Exercise:
In the entries below, the line with "Screen dimensions: 723x709" marks the start. Return it and every following line exactly, ending with the last.

Provided information:
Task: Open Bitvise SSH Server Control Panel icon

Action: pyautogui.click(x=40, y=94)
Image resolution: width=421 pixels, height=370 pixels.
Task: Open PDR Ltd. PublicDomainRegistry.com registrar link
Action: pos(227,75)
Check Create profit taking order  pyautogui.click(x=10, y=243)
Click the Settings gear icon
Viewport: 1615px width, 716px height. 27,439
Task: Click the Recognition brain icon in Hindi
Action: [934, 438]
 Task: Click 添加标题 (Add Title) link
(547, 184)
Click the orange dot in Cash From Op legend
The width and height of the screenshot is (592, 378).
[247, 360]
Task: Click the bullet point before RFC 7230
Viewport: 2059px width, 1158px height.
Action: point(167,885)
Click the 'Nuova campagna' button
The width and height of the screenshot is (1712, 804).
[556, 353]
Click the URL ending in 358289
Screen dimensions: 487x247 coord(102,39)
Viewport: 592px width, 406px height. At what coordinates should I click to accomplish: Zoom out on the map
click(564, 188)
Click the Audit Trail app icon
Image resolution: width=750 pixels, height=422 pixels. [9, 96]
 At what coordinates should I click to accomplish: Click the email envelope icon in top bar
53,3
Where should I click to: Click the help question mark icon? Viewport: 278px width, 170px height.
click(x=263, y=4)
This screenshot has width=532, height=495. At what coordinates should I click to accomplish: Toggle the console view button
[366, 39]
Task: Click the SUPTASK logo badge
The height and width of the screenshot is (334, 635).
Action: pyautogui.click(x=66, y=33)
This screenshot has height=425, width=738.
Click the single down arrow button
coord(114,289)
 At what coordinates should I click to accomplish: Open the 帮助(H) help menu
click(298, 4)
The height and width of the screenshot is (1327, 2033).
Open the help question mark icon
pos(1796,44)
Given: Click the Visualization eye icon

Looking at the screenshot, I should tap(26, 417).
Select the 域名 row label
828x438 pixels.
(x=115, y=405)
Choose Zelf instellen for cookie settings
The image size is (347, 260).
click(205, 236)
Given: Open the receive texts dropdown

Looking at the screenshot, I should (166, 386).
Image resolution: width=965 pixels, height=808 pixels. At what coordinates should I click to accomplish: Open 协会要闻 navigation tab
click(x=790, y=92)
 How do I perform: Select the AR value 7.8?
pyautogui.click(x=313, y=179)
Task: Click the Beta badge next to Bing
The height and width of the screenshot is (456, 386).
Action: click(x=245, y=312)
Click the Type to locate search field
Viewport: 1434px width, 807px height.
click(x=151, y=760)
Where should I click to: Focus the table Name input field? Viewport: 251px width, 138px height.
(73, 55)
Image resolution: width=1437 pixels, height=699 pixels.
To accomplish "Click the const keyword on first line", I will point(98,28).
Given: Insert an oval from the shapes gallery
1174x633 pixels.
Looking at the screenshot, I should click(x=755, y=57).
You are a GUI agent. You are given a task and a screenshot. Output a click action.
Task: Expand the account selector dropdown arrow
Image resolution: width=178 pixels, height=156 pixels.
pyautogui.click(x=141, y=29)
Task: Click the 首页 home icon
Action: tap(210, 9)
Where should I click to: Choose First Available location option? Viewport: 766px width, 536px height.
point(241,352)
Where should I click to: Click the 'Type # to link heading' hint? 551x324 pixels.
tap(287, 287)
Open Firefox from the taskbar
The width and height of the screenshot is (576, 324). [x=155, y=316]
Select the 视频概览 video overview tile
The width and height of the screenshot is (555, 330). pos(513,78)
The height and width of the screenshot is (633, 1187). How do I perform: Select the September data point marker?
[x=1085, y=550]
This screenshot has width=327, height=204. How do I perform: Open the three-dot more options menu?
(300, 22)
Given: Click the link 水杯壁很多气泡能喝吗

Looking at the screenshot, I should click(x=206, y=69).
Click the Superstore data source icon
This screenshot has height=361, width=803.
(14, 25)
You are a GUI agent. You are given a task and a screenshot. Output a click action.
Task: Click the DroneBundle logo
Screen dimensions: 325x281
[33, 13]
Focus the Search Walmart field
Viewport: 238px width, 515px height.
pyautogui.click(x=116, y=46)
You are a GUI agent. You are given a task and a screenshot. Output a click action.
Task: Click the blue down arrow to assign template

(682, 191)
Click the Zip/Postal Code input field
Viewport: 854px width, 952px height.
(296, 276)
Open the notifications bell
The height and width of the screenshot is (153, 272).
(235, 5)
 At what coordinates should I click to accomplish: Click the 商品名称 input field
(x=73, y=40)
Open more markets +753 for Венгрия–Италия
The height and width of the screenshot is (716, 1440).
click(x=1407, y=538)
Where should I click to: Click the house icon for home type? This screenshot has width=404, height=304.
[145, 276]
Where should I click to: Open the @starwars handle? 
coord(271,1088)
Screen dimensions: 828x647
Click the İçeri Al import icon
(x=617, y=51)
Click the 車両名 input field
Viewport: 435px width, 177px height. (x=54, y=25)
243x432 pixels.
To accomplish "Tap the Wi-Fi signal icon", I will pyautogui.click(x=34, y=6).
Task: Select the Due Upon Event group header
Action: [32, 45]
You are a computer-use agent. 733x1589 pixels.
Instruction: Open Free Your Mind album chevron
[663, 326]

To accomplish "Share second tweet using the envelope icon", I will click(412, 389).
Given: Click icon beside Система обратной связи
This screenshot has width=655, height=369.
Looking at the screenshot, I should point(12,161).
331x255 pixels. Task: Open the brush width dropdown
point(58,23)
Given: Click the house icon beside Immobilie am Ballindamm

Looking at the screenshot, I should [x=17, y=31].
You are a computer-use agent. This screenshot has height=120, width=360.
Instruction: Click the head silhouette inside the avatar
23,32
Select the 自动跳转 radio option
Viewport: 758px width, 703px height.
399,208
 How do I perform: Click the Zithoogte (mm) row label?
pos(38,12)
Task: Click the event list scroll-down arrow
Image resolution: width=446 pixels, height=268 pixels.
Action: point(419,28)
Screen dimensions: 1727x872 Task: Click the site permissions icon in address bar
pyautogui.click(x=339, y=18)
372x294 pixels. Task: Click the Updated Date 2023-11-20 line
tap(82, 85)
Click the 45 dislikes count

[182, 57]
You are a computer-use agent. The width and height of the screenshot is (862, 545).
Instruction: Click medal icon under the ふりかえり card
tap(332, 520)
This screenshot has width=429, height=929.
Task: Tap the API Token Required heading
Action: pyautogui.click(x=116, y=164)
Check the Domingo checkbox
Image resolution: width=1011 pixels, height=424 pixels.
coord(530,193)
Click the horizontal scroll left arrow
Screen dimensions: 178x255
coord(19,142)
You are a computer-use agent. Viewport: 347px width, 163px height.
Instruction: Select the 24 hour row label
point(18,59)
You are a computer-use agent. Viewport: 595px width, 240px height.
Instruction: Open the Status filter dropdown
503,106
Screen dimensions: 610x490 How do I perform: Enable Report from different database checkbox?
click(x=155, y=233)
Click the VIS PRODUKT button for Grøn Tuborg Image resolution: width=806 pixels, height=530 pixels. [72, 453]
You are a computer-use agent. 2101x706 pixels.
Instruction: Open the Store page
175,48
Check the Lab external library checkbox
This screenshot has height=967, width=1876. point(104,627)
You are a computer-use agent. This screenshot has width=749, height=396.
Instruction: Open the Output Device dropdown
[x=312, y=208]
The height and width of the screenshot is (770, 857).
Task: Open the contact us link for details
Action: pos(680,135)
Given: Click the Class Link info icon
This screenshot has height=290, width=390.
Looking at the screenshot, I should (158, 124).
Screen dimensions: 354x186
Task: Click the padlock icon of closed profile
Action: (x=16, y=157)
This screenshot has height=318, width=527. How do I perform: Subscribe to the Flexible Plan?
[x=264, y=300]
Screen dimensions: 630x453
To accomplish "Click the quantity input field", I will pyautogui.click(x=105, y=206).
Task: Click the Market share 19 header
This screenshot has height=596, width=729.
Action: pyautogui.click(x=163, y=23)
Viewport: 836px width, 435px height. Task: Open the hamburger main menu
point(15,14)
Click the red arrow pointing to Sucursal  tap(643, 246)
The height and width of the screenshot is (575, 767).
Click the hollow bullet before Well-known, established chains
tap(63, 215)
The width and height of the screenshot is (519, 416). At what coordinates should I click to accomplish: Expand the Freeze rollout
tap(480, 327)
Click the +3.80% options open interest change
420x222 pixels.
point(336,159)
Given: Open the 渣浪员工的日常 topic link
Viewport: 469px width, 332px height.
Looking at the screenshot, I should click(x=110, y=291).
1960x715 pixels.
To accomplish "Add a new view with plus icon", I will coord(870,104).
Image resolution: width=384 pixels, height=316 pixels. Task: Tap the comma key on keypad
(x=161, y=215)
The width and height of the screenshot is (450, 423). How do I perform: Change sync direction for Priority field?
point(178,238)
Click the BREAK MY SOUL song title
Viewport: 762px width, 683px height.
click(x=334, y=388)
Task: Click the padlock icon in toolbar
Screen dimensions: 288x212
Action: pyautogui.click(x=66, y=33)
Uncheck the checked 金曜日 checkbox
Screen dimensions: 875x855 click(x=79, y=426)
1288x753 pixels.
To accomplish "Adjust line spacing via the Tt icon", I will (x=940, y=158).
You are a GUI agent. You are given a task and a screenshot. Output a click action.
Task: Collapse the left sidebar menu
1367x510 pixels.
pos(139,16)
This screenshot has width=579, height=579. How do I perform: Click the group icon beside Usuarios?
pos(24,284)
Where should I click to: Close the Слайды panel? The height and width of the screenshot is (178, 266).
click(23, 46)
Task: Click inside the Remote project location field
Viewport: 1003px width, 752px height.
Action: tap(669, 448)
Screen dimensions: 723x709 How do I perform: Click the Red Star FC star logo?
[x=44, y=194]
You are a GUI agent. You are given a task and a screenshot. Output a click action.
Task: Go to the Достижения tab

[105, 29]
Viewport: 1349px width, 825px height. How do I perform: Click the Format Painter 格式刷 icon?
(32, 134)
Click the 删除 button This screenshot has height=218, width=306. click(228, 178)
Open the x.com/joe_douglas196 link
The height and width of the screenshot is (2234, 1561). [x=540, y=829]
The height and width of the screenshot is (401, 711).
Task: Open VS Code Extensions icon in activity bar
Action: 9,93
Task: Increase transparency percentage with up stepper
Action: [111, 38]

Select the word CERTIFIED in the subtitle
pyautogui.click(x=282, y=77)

Written reply:
Screen dimensions: 723x709 How do I perform: Click the Red Star FC star logo?
[x=44, y=194]
You are a GUI agent. You are given a task and a screenshot. Output a click action.
Task: Go to the Достижения tab

[105, 29]
Viewport: 1349px width, 825px height. How do I perform: Click the Format Painter 格式刷 icon?
(32, 134)
Click the 删除 button This screenshot has height=218, width=306. click(228, 178)
Open the x.com/joe_douglas196 link
The height and width of the screenshot is (2234, 1561). [x=540, y=829]
The height and width of the screenshot is (401, 711).
Task: Open VS Code Extensions icon in activity bar
Action: 9,93
Task: Increase transparency percentage with up stepper
Action: [111, 38]

Select the word CERTIFIED in the subtitle
pyautogui.click(x=282, y=77)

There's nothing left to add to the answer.